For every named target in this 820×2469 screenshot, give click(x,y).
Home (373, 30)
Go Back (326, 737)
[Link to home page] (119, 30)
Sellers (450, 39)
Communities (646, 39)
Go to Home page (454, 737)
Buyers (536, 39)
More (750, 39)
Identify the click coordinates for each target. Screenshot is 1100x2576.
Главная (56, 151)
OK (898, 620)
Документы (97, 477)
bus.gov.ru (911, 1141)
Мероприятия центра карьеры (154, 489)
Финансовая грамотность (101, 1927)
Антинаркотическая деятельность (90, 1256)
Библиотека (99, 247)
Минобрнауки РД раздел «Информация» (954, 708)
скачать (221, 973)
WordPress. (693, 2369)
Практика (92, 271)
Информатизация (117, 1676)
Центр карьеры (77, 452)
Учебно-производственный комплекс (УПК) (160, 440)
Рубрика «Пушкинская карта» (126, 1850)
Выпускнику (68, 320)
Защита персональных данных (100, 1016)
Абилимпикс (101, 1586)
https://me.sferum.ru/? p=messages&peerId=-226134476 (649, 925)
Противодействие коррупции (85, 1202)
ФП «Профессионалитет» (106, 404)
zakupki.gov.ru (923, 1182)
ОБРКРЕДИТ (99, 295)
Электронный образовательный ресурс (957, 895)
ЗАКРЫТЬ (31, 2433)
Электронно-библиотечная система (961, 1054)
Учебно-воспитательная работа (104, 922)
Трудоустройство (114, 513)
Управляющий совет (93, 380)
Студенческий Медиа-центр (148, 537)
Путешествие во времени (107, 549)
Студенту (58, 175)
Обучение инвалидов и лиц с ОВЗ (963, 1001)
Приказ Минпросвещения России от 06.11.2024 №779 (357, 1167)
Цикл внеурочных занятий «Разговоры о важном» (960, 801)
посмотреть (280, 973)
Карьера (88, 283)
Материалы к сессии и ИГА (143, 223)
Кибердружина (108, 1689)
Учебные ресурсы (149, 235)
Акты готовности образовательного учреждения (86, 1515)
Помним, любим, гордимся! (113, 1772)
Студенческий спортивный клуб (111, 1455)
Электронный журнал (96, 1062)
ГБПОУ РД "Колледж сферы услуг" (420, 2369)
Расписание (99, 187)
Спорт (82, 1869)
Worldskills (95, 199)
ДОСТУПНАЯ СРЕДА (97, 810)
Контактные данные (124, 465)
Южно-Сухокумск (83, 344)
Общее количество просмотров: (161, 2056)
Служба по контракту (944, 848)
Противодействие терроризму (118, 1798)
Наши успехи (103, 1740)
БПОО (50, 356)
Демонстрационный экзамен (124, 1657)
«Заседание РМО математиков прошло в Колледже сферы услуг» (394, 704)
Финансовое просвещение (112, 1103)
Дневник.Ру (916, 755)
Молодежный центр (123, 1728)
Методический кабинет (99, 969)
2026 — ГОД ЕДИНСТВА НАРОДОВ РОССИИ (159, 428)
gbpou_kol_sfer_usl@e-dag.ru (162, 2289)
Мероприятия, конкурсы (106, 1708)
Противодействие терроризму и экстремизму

══════════

§ **Your task**: In the records above, some lines hold the word "Студенческий"; copy each such line.

§ **Result for this exercise**:
Студенческий Медиа-центр (148, 537)
Студенческий спортивный клуб (111, 1455)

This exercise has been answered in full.